We visited Alor Eco Dive in October 2014. The weather was quite warm to hot at this time.
Getting there involved a flight from an international airport (Denpasar, Bali, in our case) to Kapung and another flight to Alor. One thing to be aware of is the baggage limits on internal flights. 20kg to Kapung and 15kg to Alor. This is not too much of a problem because the charge for excess baggage is only about $1.50/kg. From the Alor airport, there is a road trip of about 1 hour and then a 30 min boat ride.

The resort is small and quite isolated, catering for 12 divers and up to two additional people. The accommodation is basic - open wooden huts with thatched roofs. They have verandahs with water views and are basic but comfortable. Staff is sourced from local villages and are helpful and friendly (although conversation was limited due to lack of a common language). Electricity is 220V and is provided by generator that are turned off at various times, specifically during the day when dives are being undertaken. Internet access is available but limited.

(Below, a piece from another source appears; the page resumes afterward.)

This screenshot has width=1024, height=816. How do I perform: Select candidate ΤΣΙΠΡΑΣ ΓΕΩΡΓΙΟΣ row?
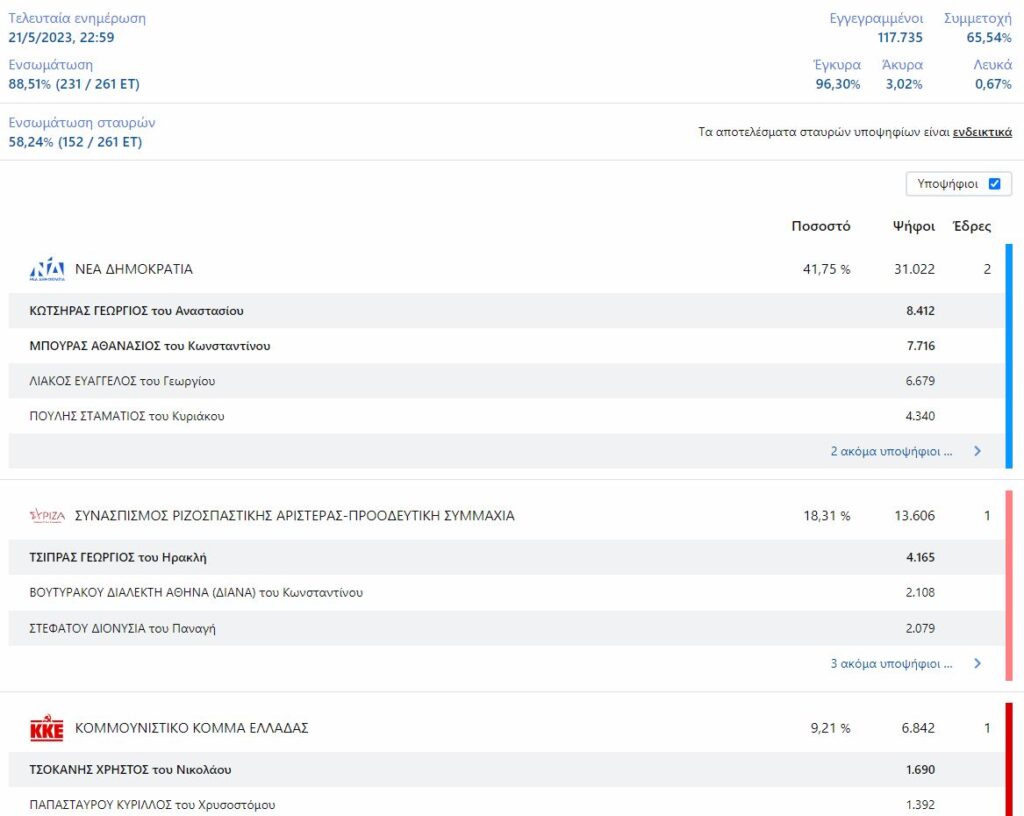tap(119, 557)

Food is sourced from local sources where possible and while the ingredients don’t have the variety available in larger towns, each meal makes use of local recipes and these are very tasty and interesting. There is no shortage of food. Beer and soft drink is put on a tab to be settled at the end of the trip.

The diving day starts at around 8 am after breakfast in the comfortable, open, communal eating area. The routine involves two guided boat dives a day with access to the house reef for self-guided diving at other times. The house reef provides opportunities for excellent night dives, and we were encouraged to use it. Water temperatures were variable, ranging from 30°C with the occasional thermocline where 21°C was recorded. The chance of experiencing lower temperature currents makes a wetsuit advantageous, although not necessary. For sites that involve a longer boat trip, a double dive is run, otherwise the second dive is in the afternoon.

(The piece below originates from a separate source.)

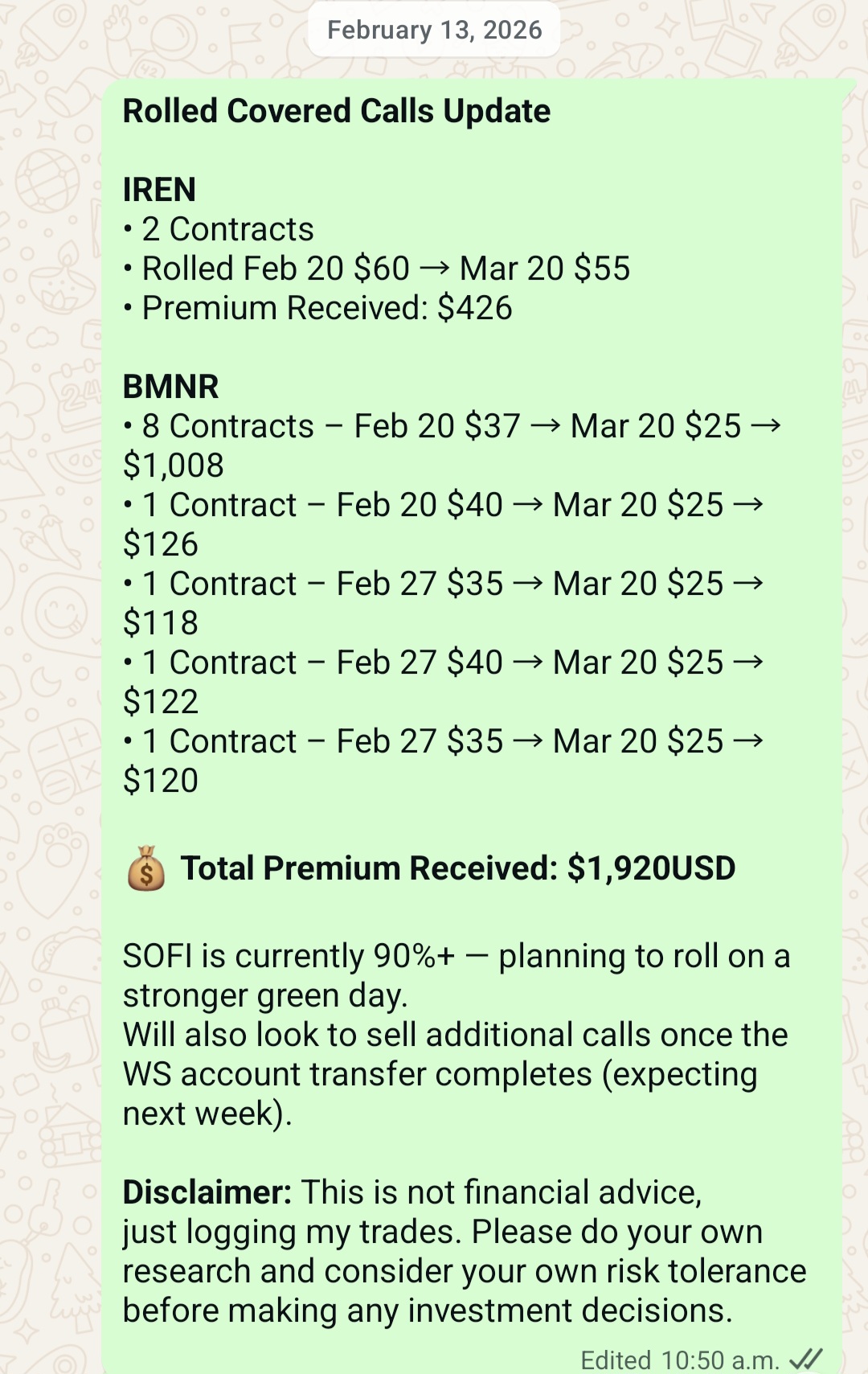Select the Rolled Covered Calls Update heading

The diving is great - clear water, never less than 25m visibility, untouched pristine reef and plentiful small fish. We didn’t see many large reef or pelagic fish but that may have been related to the lack of usual currents. The local population uses traditional fishing traps, making for interesting photographic opportunities as well as potentially having some impact on the fish life.

Most sites are relatively shallow (less than 25m), and are near the coast. There can be strong currents and thermoclines, making diving here more suited to experienced divers, Sites near villages had little rubbish, unlike other places I have visited. While travelling to sites on the boat, we regularly saw dolphins (100+ at a time) and the occasional blue whale, although we didn’t get to spend time in the water with them.

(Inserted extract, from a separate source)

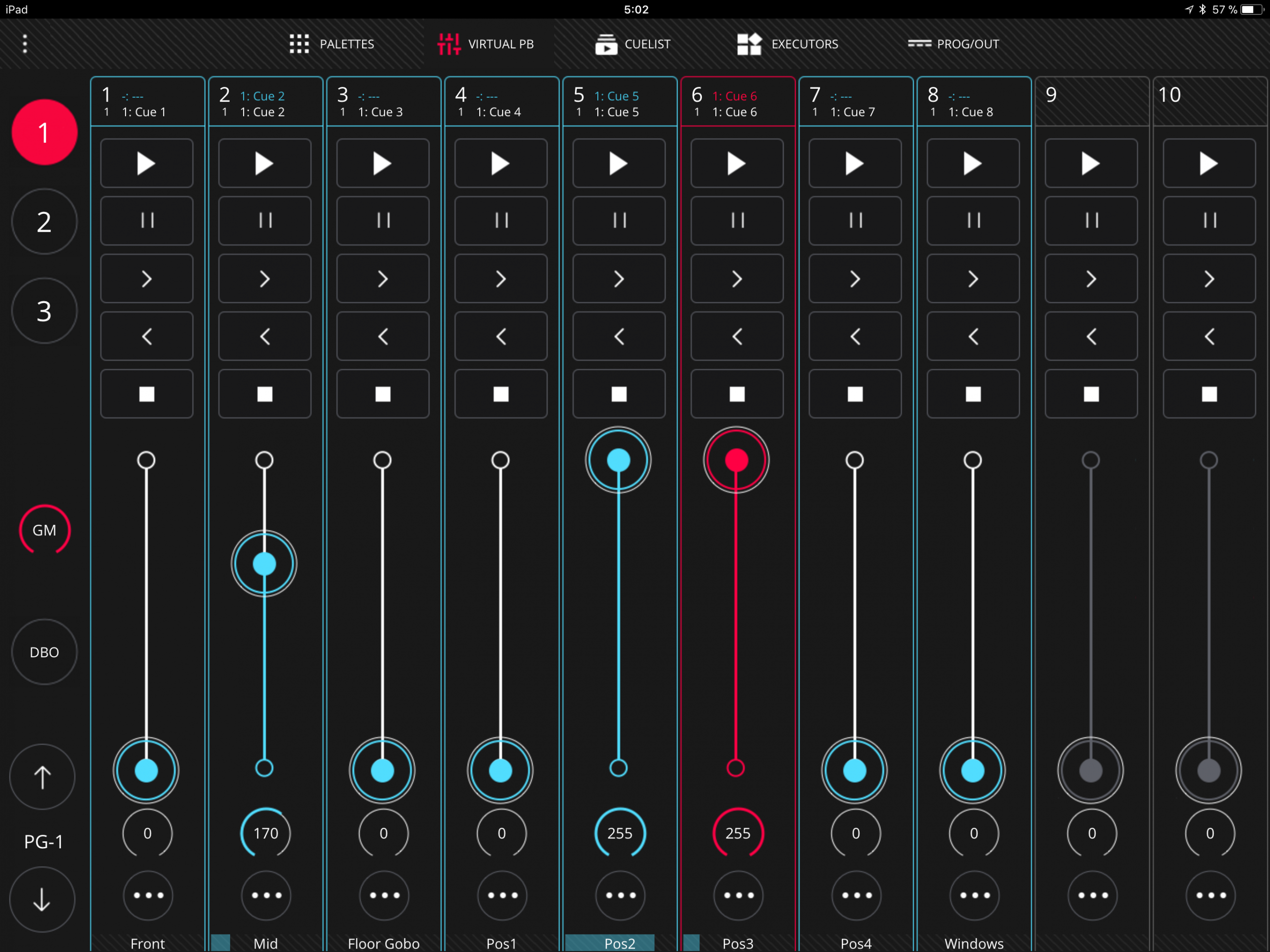Page up with the up arrow button
The image size is (1270, 952).
coord(43,777)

The highlight of Alor is the variety of diving.
There are volcanic sands suitable for macro, with numerous nudibranchs, pipe-fish, rhinopias etc. Wide-angle opportunities abound on the spectacular walls and sponge life that grows on the flat reefs. Most sites are great for either macro or wide-angle photography, making the choice difficult. The dive staff was very helpful with the choice of lens. There is a wall dive where regular sightings of hammerheads are made - only one of our group was lucky enough on this trip. One highlight of the visit was anemone city, which had acres of spectacular reef covered in anemones. The second site that rates as one of the better walls I have seen is Bamah wall. It is a mass of invertebrate colour and fish. We did this twice enabling the use of macro and wide-angle lenses.

Dive guides were interested and willing to look for specific subjects. The dive staff was camera aware and careful but space is limited on the boats if the group has many large cameras. Tubs are provided for soaking cameras in the huts.

Snorkelers are catered for with the ability to accompany the divers on most trips.
There is a village about 30 minutes in each direction from the resort - best accessed at low tide to enable climbing over small rock platforms. The walk is easy and the villagers are very friendly, particularly if you are happy to photograph the inhabitants.

This is certainly somewhere I would revisit.